Training starts with a six-week foundation program, then moves into two distinct streams: an on-the-job union trust training stream and a residential construction stream. The latter produces eco-friendly tiny homes, which the program previously donated to organizations and communities in need.
With federal funding drying up at the end, Isaac said Trade Winds must now dedicate resources towards making up the gap.
“The question becomes ‘how do you keep doing this when you don’t have support?’ It takes a whole lot of time now to be doing this marketing,” said Isaac. “We’ve already had industry support, but we’re going to need more of it.”

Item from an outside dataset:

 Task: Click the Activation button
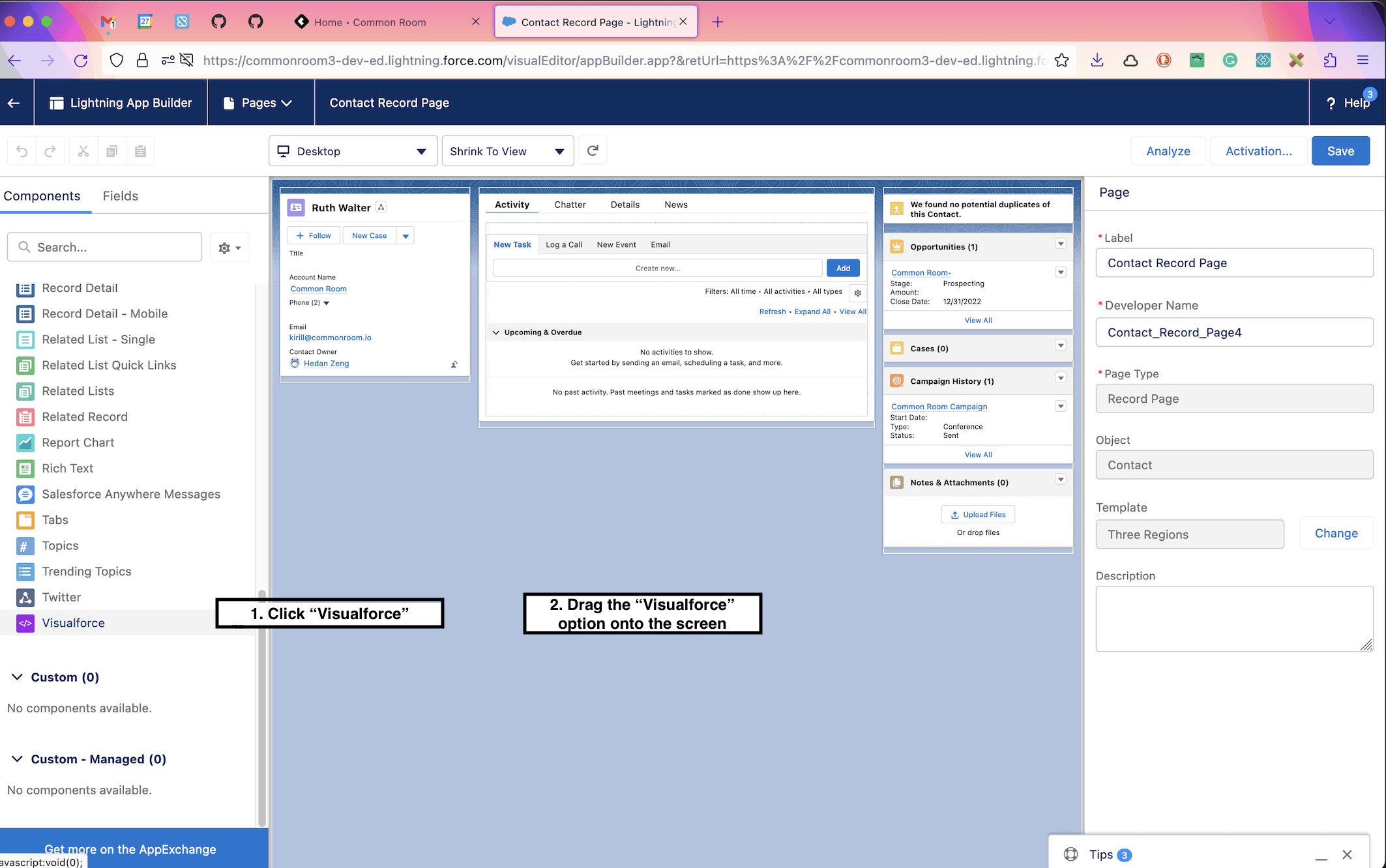click(1258, 151)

Courting industry leaders is one option, but another is selling the houses the program produces. In the past, materials used in construction were covered, allowing the program to donate the homes. But, without funding, Trade Winds hopes to recoup some of the cost by putting the homes on the market.
“We’re up to it and we will sell those homes. We have big interest in them,” Isaac said.
Pricing sits at around $75,000 for the studio model and $120,000 for the bigger, one-bedroom model. Those numbers don’t include extraneous costs associated with moving and connecting the homes to the grid.
Greg Dureski, manager of residential construction, said keeping the costs low gives lower income Albertans a realistic chance of owning a home.
“How do you step into (the market) at $600,000? But if you could step in at $150,000 it’s now achievable,” he said. “Your down payment is realistic. Your monthly payments are realistic.”
But how many houses Trade Winds can sell relies on how many they can produce — which in turn relies on how many students are enrolled. With a training cost of $15,000 per student, the number of students Trade Winds can accept is tied to its level of funding. In 2019, when the program was enjoying robust support from the Government of Canada, Alberta and Indigenous and industry partners, it had 281 students. Today, that number sits at less than half of what it once was.
“The loss of SPF funding meant our capacity for training was limited to 100 students,” Isaac says, adding that without continued support the program’s longevity is in peril.
“We have a small agreement with the provincial government and our Indigenous partners will continue to support us, but we do not have enough funding to cover student training costs and overhead going forward.”